(Saved data entries)
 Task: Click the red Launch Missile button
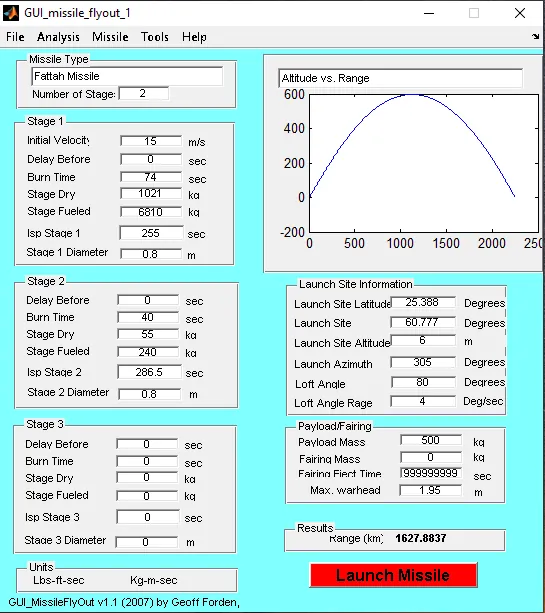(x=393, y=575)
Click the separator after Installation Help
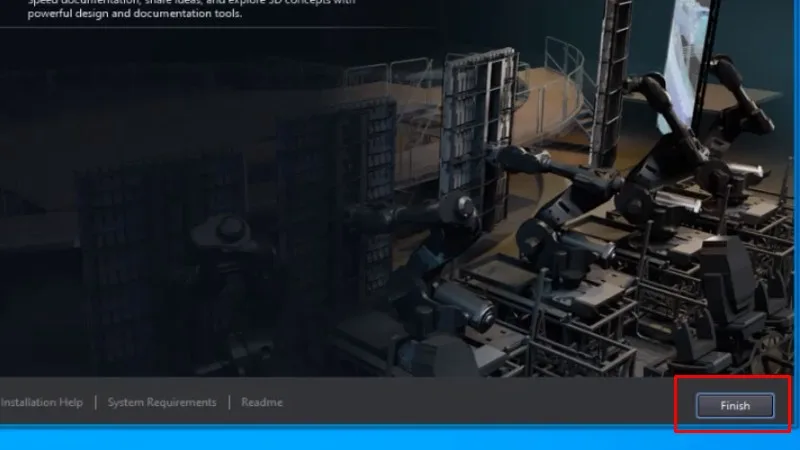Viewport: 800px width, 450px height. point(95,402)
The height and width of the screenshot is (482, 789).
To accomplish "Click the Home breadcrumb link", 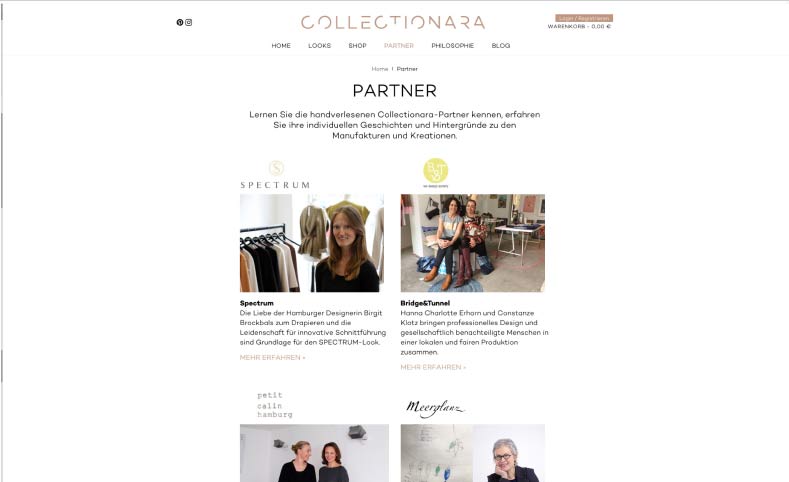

Instructions to follow: Please give all of the data again, exact and free of pictures.

Result:
 Task: Click the red Launch Missile button
(x=393, y=575)
Click the separator after Installation Help
Viewport: 800px width, 450px height. point(95,402)
The height and width of the screenshot is (482, 789).
To accomplish "Click the Home breadcrumb link", 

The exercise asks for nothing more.